#### Data under study:
= Beginning of Section =

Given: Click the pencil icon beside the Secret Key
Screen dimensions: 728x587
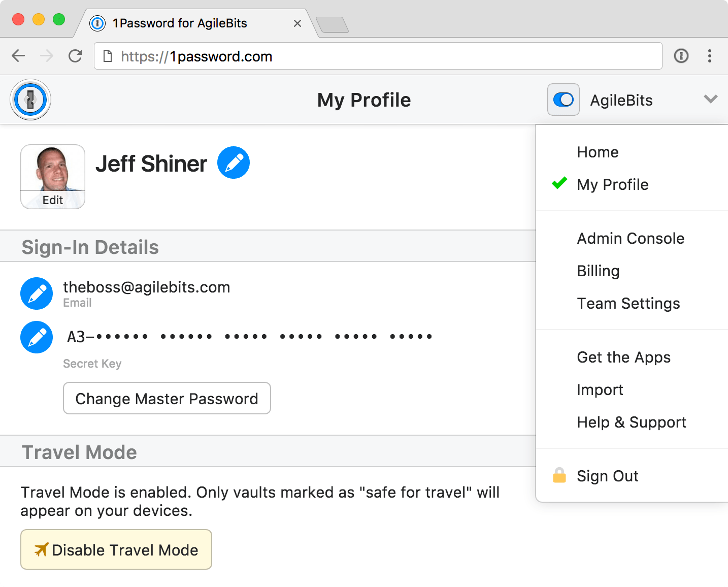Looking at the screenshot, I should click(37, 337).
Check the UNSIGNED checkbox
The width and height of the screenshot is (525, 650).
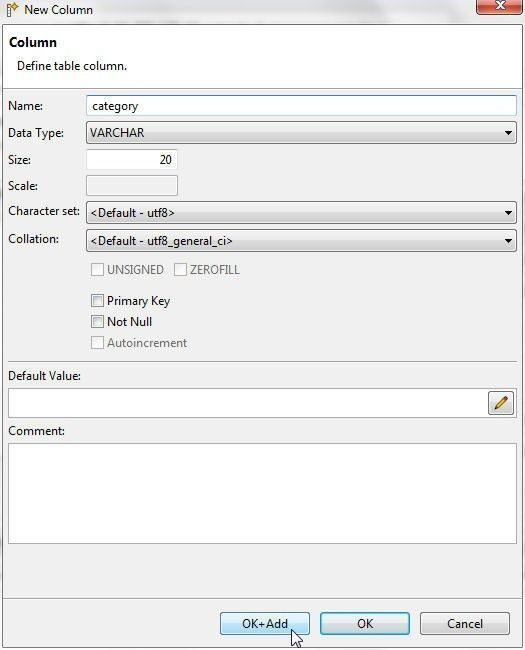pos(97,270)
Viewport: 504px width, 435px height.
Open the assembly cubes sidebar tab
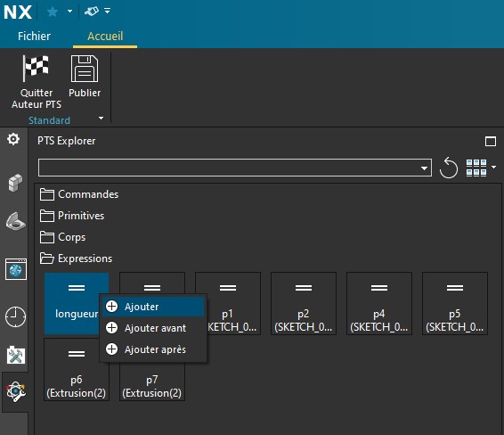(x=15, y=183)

= End of Section =
= Beginning of Section =

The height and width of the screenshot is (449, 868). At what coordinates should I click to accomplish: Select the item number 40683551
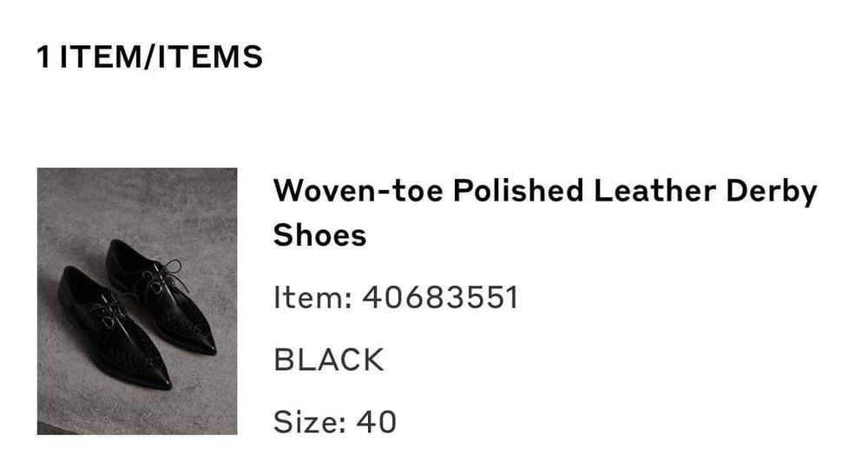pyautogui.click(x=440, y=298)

= End of Section =

#### Task instructions:
Begin at the line in the entries above that has "Given: Click the", stop after the line that has "Viewport: 504px width, 435px height.", and output exactly those lines without pictures.

#### Written solution:
Given: Click the pencil icon beside the Secret Key
Screen dimensions: 728x587
Looking at the screenshot, I should click(37, 337).
Check the UNSIGNED checkbox
The width and height of the screenshot is (525, 650).
pos(97,270)
Viewport: 504px width, 435px height.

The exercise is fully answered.